§ Text for analysis
Psychotherapy, a.k.a. Talk Therapy, helps people manage or treat their mental health concerns or emotional difficulties. Through a professional relationship, the client and psychotherapist work together to make adequate, satisfying, and productive adjustments to the client’s life.
In individual psychotherapy, client and therapist meet in a private room, typically once a week for about 50 minutes. Some clients stay in therapy only for a short while (six weeks to a few months) to get support through an immediate crisis or to target a specific concern. Other clients may choose to see their therapist for many months or even years, especially if they plan to address complex or lifelong issues.
Psychotherapy can be short-term (a few sessions), dealing with immediate issues, or long-term (months or years), dealing with longstanding and complex issues. The goals of treatment and arrangements for how often and how long to meet are planned jointly by the client and therapist.
Therapy can help people reflect on their behaviors, emotions, and thinking. Talking things out confidentially with a mental health professional can help individuals improve their insight and coping. It may be used in combination with medication, healthy lifestyle changes (sleep, exercise, nutrition, etc.), or other therapies and supports.
The beauty of modern day psychotherapy is that clients and therapists get to collaborate to build trust and identify goals for treatment. Therapy has come a long way from the stereotype of an old guy peering over his glasses at a person lying on a couch (these days most people sit upright.) It’s a space for exploring and creating possibilities to help create a life that is worth living.
Learn more about my therapy modalities by reading below:
“If I had a medical problem, such as trouble breathing, I would go to my doctor and ask for the treatment that research has shown to be the most effective. The same should hold true for emotional problems.” – Judith Beck
Cognitive Behavior Therapy (CBT) is a form of psychotherapy that has been rigorously tested and found to be effective in clinical trials for a variety of mental health conditions. It’s very structured, focused on the present, and usually time-limited. In CBT, clients and therapists work together to solve problems and practice life skills. These might include identifying unhelpful thoughts running through your head or recognizing when you’re about to do something that will make you feel worse (and choosing to do something more helpful instead.)

§ Assignment
According to the psychotherapy text, how often and for how long do client and therapist typically meet in individual psychotherapy?

§ Dataset excerpt
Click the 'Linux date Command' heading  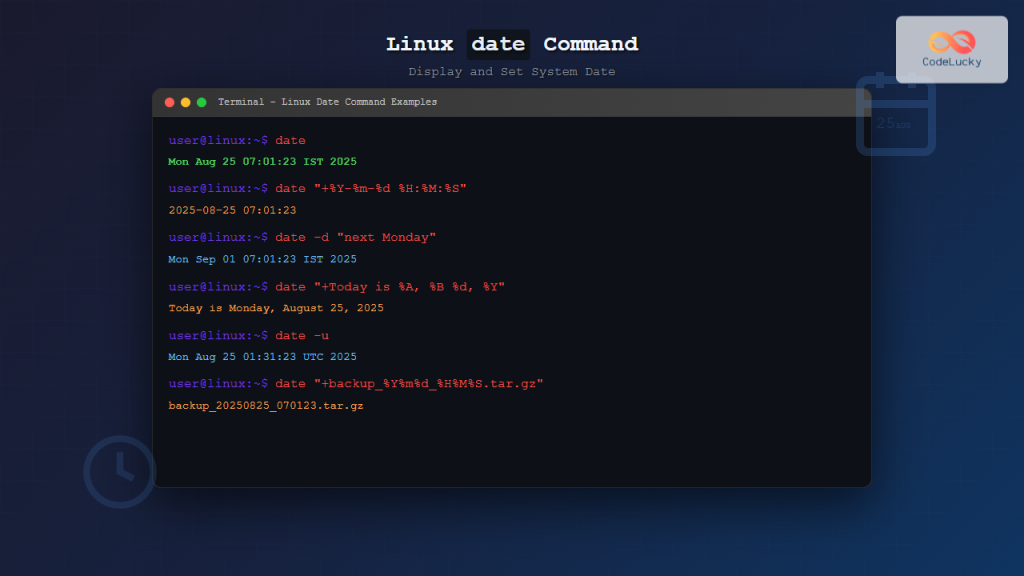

§ Written answer
Typically once a week for about 50 minutes.